Segment Start: PROVIDED RECORDS

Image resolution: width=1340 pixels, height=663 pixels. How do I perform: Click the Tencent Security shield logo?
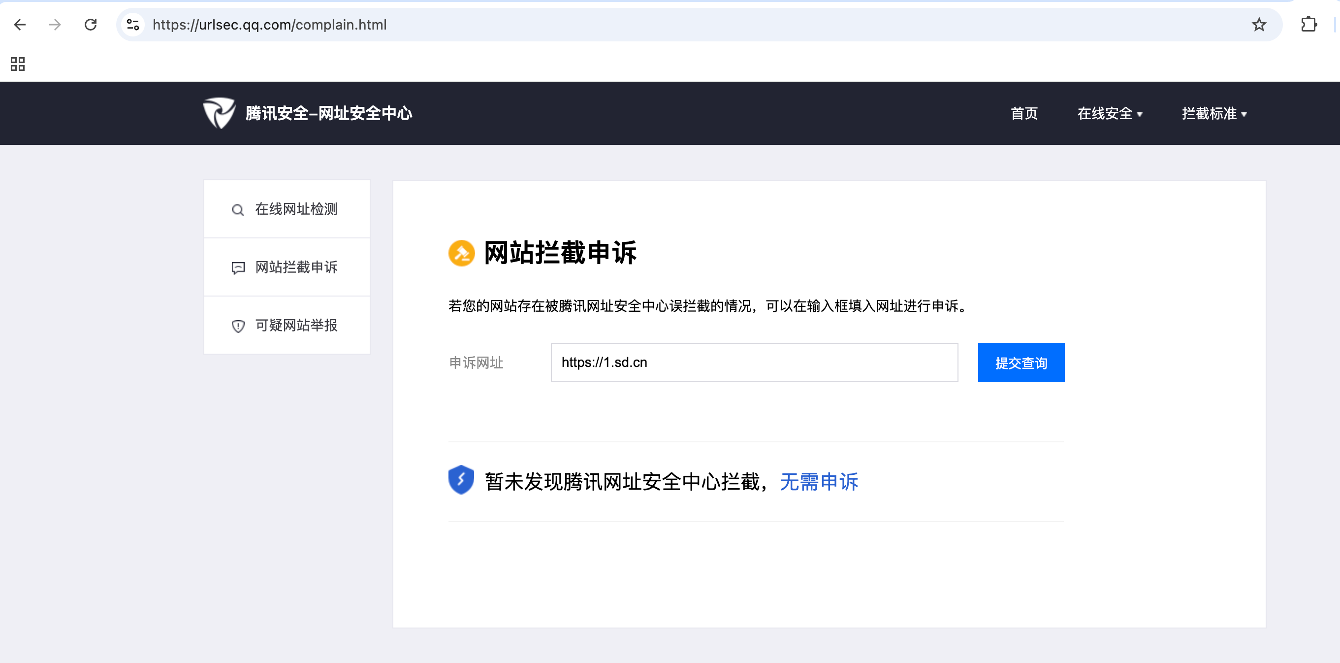219,113
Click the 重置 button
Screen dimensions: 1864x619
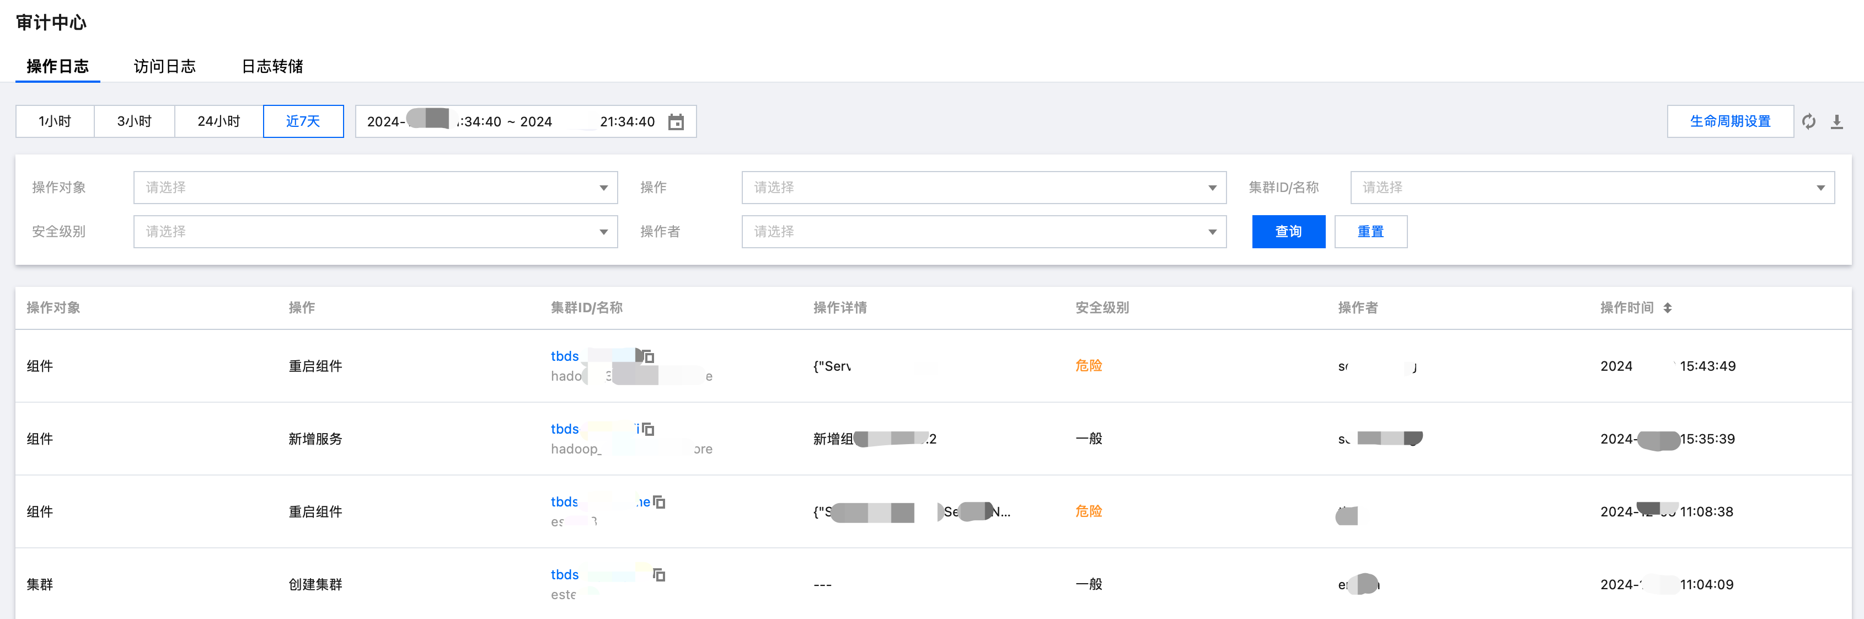(1370, 232)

Segment End: PROVIDED RECORDS

WORK ORDER >> Write out each entry again exactly, and skip the pictures.

THE ANSWER >>
Image resolution: width=1340 pixels, height=663 pixels. How do I perform: Click the Tencent Security shield logo?
219,113
Click the 重置 button
Screen dimensions: 1864x619
(1370, 232)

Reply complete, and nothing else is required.